I remember the time, after I followed him through the streets of New York City, when Maurice asked me if I wanted to be a dancer. I remember the energy of that moment, the knowing that I was at a crossroads. That what I answered meant something. Meant everything. Then the yes had rushed out of me, the force of it surprising myself. I hadn’t known the force of my own desire. Now I know I will say yes again, but I tell myself to wait a beat. I think of walking through a circle of students, their faces on me, pulling ideas out of them, their faces opening at the dawning of their own knowledge. Building castles in the air. I let the “yes” out slowly, almost reluctantly, as if saying this truth will bring some new curse on me.
Something quizzical and sly comes into her face. She glances over at her office door, which I closed on entering. “You know, there are procedures for these things.” She looks away. “But it’s a tenuous situation. As you know, this is not perhaps the best time to be telling me this—officially.”

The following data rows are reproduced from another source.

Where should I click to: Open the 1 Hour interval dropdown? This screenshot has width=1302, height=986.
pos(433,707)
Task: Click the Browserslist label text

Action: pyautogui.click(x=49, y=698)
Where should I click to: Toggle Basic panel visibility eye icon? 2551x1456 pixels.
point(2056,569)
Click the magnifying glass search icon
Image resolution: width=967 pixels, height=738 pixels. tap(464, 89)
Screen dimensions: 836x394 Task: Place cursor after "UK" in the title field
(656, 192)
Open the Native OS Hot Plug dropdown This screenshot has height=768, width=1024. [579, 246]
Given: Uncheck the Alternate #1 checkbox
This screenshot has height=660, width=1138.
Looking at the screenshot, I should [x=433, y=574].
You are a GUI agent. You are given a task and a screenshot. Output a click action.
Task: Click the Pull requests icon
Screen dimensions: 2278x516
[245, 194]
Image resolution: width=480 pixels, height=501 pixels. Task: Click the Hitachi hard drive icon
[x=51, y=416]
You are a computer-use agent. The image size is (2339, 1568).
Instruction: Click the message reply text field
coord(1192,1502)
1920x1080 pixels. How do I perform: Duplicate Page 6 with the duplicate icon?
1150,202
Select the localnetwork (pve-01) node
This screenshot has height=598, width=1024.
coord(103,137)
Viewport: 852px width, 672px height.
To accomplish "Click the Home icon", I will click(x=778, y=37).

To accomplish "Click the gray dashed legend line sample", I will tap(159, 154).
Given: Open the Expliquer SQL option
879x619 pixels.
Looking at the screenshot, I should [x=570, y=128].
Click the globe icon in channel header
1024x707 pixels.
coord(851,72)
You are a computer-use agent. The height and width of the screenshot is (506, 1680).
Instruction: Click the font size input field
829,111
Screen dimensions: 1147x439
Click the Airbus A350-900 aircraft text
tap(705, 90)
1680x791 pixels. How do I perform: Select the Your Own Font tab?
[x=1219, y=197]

I understand that in the midst of my truth telling, she is giving me a chance to preserve my secret. She is offering me a way out. “Your evaluations are excellent, your scholarship is the kind that I really want to support. . . .” She rubs her hands and claps suddenly. “Will he report it?”
“She,” I say.
She gives me a long look. “She then.”
“She hasn’t been back to class.”
“Talk to her. You have the chance to—to—make it right.” Now she looks fierce and satisfied. As if we’ve concluded a difficult business meeting.
I try out a smile, and she returns it. “I’m hoping to go to New York for spring break,” I say. “I’m thinking of doing an article about Bronislava Nijinska.”
“By all means,” she says, and smiles more brightly. I see that she feels good, condemning me to further attempts at self-mastery.